Powerpoint doesn’t equal Presentation

I had the opportunity to attend a webinar by Nancy Duarte of Duarte Design (Thanks to VizThink for arranging.) Her firm is responsible for the design and updates to Al Gore’s presentation for An Inconvenient Truth, among other high profile projects.  The topic of the webinar was around the design of PowerPoint presentations.

One really important point that she made is that Powerpoint equals Presentation and she likened PowerPoint slides to the set design of a play. The design of the set is very important for setting mood and tone and adding to the narrative, but it’s the actors, props, lighting, sound and writing that makes the complete play.  Without all of those components working together it’s not much of a play.

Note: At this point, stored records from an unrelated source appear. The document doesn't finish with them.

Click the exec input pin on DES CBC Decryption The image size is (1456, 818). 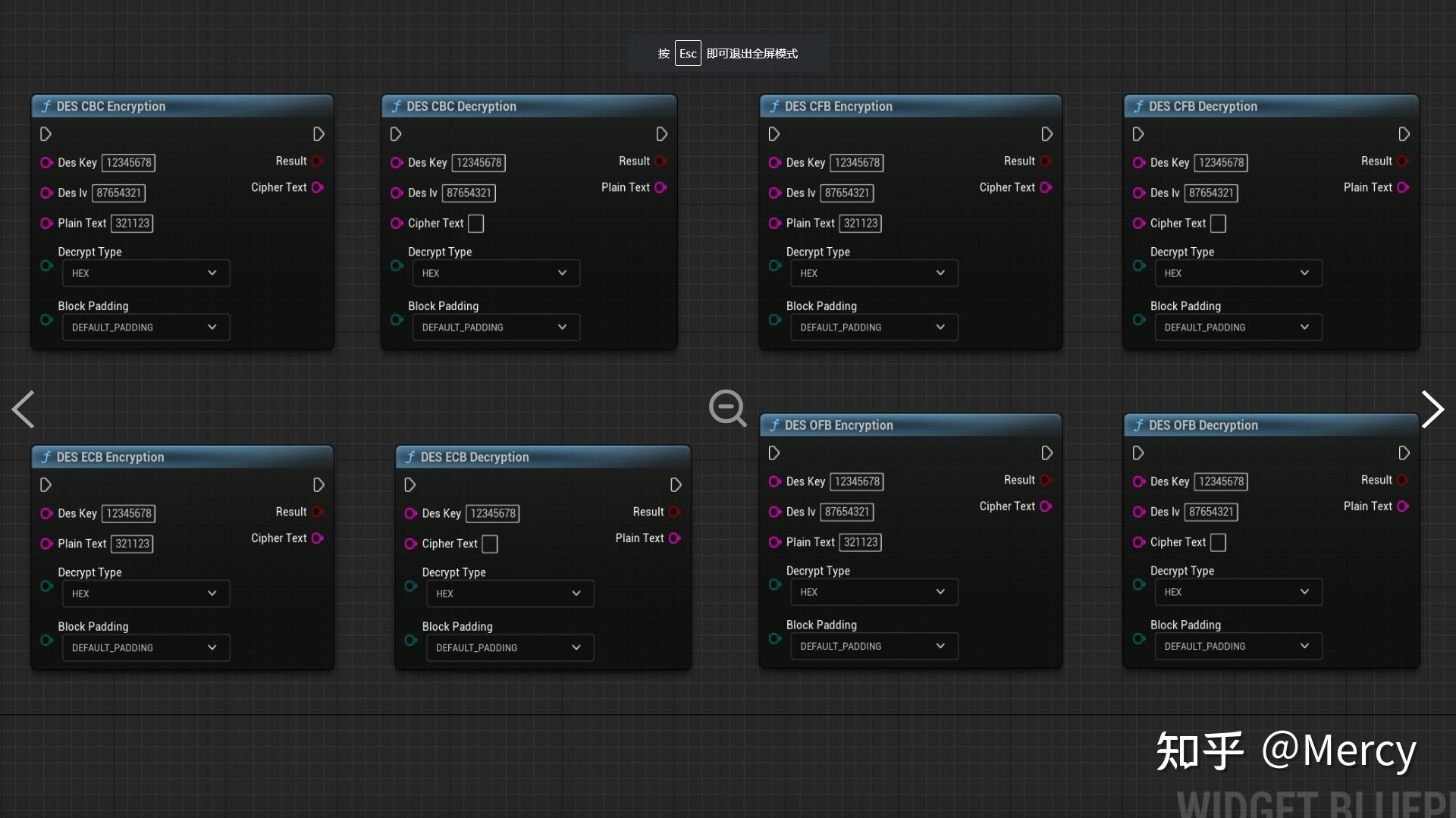point(395,133)
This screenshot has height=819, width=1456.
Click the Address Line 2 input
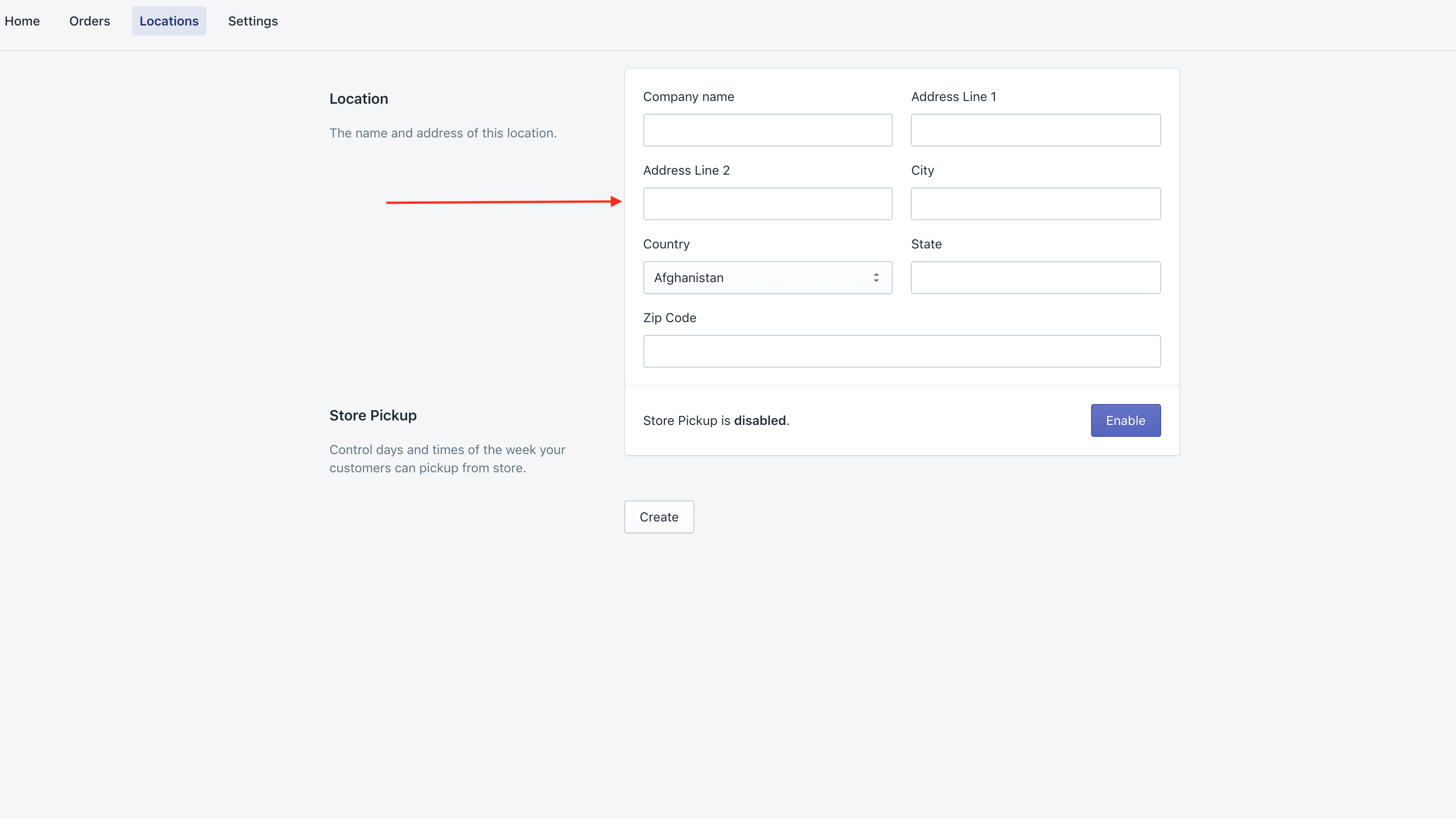[767, 204]
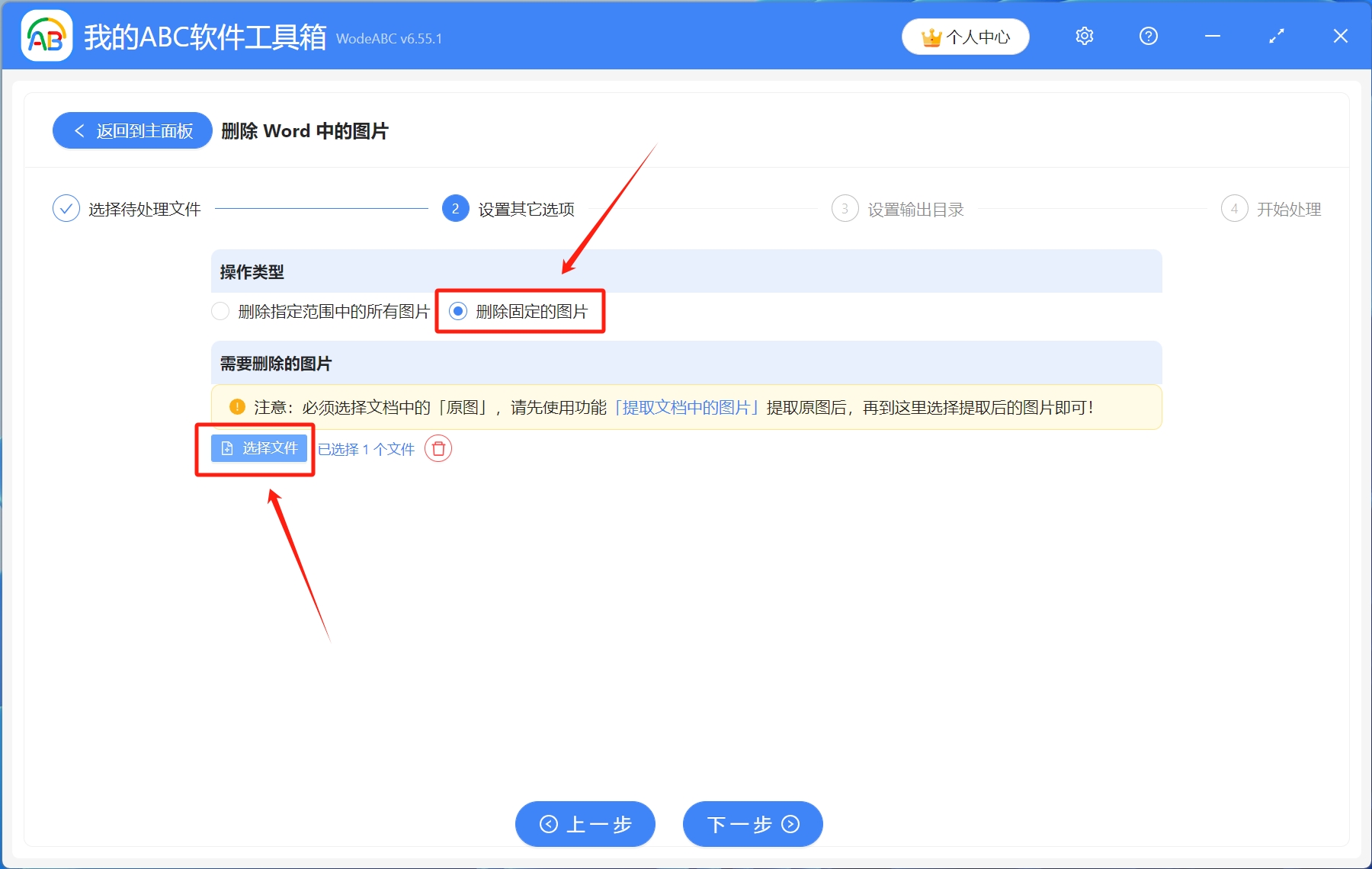Click the file icon on 选择文件 button
Image resolution: width=1372 pixels, height=869 pixels.
pos(227,448)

That analogy was a real insight for me and I think it’s a great way to consider the use of PowerPoint. Too many presentations try to jam tons of data, bullets (paragraphs even) into the slides and the “thing” becomes a “slideument”. Not a good slideshow and not a good document. Presenters should have a story to tell. They should have passion for their story and use that passion to help motivate the audience towards action with PowerPoint as one of the tools to help.

2 responses to “Powerpoint doesn’t equal Presentation

  1. I agree, the real standout message was don’t start with Powerpoint or any tool. It’s so easy to have a presentation be structured in response to a template or the technical skill available.

  2. Dave Gray also makes that message about “starting analog” really clear. So does Garr Reynolds. Spending time away from the tool and really thinking about what you want to say is the best way to start thinking about a presentation.